Eletrobras faz atendimento móvel para negociação de dívidas

A Agência Móvel de Atendimento para negociação encontra-se primeiramente na zona norte de Teresina.
VITOR FERNANDES
06/06/2017 16h33 - atualizado

A Eletrobras Distribuição Piauí realiza operação de recuperação de créditos que oferece aos consumidores que estão em dívida com a empresa a Agência Móvel de Atendimento, onde podem negociar o pagamento de faturas em aberto. A ação começou a partir das 7h30 desta terça-feira (6) e vai se concentrar, em primeiro momento, nos bairros Matadouro, São Joaquim, Parque Alvorada, Mafrense, Mocambinho, Marquês, Primavera, Aeroporto, Cabral, Porequanto e Centro Norte.
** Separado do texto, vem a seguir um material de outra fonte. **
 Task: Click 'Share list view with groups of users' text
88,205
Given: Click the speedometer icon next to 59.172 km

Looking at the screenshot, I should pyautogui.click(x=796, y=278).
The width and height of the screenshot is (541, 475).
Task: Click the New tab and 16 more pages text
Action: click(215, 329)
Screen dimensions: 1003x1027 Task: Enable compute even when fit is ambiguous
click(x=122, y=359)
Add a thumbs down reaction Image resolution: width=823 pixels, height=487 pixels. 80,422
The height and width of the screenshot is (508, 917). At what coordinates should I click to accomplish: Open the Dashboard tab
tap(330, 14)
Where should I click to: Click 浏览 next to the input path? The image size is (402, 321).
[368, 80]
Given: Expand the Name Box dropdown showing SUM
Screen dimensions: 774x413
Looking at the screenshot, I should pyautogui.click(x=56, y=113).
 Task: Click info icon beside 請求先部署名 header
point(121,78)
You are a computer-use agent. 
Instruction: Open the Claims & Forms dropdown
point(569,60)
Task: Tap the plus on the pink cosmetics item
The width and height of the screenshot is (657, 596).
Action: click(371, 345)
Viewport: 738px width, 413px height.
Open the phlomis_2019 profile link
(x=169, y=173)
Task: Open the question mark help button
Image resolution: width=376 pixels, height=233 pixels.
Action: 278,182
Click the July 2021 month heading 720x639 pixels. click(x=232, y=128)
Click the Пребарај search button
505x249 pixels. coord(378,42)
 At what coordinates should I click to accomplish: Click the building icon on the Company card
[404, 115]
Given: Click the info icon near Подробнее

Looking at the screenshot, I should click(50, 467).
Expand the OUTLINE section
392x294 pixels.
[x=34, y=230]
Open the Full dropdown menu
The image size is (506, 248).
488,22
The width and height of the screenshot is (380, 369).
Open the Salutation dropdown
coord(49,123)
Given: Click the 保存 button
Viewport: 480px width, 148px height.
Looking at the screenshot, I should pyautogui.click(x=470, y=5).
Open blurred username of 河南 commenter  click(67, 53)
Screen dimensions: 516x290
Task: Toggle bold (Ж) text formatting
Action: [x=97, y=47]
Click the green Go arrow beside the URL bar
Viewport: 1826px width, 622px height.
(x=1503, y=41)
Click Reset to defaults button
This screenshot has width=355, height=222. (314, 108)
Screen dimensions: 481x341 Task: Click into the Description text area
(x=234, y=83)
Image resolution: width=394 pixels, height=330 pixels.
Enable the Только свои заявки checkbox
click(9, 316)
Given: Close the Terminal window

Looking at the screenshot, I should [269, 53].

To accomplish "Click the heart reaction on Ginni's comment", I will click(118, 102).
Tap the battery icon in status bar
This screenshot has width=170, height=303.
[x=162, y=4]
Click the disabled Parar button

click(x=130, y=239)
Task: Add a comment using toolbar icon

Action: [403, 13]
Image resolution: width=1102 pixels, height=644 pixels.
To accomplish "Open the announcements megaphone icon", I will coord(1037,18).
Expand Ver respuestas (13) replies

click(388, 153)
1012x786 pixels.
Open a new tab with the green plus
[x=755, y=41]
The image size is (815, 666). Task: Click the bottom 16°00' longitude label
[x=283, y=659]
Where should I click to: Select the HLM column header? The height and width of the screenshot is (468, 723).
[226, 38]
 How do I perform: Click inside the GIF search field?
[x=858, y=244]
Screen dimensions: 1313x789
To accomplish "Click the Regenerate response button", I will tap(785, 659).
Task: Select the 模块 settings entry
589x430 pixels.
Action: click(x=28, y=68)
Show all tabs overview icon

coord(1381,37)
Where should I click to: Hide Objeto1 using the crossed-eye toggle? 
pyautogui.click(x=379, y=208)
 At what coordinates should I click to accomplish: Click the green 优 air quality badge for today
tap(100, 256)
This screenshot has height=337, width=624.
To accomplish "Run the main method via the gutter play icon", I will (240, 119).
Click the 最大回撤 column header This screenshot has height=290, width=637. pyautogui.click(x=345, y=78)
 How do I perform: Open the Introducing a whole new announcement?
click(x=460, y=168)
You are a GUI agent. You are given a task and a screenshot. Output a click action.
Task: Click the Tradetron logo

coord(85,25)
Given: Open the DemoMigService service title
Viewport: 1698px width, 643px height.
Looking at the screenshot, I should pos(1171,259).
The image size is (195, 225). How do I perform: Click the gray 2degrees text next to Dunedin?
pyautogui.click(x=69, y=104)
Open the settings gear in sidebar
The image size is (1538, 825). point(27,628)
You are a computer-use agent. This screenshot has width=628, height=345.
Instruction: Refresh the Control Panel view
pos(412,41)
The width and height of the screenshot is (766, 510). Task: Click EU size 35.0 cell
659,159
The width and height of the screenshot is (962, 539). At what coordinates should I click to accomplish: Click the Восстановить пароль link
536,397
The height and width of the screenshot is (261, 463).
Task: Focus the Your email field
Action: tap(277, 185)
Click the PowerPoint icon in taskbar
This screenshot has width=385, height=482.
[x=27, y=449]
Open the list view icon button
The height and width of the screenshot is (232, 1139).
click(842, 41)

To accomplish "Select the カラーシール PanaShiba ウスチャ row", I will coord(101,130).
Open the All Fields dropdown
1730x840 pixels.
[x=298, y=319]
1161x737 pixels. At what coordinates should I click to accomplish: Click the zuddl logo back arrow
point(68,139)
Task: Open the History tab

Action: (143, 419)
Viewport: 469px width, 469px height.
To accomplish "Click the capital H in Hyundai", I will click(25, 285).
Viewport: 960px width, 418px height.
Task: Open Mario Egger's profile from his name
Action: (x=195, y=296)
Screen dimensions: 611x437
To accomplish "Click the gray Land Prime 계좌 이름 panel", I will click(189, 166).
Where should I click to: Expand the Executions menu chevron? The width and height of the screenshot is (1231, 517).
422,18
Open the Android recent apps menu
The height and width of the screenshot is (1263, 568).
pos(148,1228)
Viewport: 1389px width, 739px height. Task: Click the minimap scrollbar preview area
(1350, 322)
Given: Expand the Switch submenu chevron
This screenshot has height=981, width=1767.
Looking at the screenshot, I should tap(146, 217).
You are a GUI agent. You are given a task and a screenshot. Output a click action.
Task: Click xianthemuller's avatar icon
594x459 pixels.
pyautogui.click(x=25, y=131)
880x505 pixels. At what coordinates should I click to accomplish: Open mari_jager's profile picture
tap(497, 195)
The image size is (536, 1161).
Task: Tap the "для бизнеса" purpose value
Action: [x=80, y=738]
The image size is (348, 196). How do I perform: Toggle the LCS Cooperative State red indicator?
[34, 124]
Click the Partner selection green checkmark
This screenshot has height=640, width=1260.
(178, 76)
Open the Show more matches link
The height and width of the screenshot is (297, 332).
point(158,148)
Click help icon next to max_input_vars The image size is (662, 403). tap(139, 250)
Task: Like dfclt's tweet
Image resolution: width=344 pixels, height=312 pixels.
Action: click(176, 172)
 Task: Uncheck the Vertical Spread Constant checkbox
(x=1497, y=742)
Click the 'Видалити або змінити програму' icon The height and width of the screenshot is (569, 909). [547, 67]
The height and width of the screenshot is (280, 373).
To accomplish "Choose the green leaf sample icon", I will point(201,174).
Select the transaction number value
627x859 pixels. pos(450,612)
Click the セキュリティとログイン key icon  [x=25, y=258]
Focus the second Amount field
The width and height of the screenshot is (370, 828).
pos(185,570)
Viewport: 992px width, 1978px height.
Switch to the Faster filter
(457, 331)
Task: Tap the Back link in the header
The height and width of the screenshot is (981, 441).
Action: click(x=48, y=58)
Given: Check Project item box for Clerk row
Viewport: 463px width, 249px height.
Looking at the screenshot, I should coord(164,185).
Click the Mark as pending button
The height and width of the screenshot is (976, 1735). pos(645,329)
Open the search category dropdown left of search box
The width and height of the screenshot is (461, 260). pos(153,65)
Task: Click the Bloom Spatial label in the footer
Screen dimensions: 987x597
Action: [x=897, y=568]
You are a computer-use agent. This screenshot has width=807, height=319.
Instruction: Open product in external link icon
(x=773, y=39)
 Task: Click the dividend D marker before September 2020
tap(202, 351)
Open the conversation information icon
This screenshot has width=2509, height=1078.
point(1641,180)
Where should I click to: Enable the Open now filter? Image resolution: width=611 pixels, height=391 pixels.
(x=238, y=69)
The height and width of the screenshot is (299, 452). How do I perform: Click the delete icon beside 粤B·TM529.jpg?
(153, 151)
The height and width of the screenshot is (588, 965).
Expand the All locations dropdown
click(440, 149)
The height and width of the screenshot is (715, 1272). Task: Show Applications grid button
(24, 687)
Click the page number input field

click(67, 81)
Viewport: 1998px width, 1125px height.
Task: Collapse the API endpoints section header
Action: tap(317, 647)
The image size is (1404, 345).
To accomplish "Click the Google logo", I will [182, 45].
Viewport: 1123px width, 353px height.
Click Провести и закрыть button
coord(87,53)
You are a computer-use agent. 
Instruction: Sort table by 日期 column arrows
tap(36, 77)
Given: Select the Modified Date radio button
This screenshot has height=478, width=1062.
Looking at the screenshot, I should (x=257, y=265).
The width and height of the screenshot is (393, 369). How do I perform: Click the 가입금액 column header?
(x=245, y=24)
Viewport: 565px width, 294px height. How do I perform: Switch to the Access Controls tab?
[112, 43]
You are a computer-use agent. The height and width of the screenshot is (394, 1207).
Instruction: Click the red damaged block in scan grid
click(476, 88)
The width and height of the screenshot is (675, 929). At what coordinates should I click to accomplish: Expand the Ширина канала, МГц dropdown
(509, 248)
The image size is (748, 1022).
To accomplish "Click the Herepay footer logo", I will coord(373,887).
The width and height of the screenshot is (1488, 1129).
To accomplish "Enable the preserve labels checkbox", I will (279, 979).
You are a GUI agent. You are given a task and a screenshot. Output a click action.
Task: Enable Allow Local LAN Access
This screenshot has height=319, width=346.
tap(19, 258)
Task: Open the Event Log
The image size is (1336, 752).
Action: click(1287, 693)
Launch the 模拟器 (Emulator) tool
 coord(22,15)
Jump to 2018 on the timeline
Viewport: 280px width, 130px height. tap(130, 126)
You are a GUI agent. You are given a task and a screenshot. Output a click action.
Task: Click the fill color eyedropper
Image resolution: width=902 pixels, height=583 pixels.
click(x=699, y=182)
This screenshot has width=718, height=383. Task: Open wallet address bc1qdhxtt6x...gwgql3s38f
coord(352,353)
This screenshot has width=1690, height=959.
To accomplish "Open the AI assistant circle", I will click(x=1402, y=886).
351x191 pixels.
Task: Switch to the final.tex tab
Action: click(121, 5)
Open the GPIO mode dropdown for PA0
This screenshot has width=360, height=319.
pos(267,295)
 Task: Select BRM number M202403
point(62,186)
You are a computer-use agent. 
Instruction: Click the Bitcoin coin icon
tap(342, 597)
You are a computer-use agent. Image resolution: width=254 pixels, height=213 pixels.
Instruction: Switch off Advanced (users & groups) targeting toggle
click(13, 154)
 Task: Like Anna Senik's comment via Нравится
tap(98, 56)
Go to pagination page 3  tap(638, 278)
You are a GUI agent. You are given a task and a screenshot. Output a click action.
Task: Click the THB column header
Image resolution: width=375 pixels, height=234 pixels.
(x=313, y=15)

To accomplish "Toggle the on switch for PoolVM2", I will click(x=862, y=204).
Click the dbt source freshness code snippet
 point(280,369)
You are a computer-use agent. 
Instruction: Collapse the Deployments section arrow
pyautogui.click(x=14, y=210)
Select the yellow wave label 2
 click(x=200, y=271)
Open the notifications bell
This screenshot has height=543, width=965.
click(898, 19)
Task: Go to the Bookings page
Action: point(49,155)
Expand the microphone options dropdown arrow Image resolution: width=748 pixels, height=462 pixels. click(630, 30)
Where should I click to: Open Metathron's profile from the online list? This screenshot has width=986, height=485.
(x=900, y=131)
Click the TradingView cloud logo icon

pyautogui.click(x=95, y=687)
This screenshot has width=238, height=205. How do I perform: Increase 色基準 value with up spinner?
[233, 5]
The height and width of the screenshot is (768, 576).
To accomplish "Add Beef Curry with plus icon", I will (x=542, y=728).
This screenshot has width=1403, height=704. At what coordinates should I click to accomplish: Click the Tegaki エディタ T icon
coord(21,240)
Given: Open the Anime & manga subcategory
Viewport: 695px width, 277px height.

  • Foto: Divulgação/EletrobrasA Agência de Atendimento Móvel fica até sexta (09) na praça do Mocambinho a serviço dos consumidores.A Agência de Atendimento Móvel fica até sexta (09) na praça do Mocambinho a serviço dos consumidores.

Nesta terça e quarta (7), a operação se concentra na praça do Mocambinho e nos dias 08 e 09, na praça do Gari, no bairro Marquês. A Agência Móvel ficará estacionada na praça do Mocambinho ao longo dos quatro dias da operação de recuperação de créditos.

“Os clientes poderão aproveitar as condições especiais da Campanha de Negociação de Débitos e quitarem as faturas em atraso com 100% de descontos sobre juros e multas para pagamento à vista”, destacou Gileno Pontes, gerente do departamento de Faturamento e Recebíveis da Eletrobras.

Gileno, justifica a escolha da zona norte nessa primeira parte das operações de recuperação de créditos que vão ser realizadas em Teresina e explica como funciona a ação.

“Vamos tentar resgatar esses créditos. A zona Norte representa quase 50% dos consumidores inadimplentes na capital. Serão 30 equipes trabalhando com previsão de fazer até quatro mil cortes. A Empresa irá atuar para coibir qualquer tentativa de religação à revelia da concessionária”.

A gerente do departamento de Serviços Técnicos-Comerciais da Eletrobras, Adail Viana, disse que as operações também vão acontecer nas demais zonas da cidade, que vão receber o serviço em regime de mutirão.

A dívida atual dos consumidores chega a R$ 95 milhões.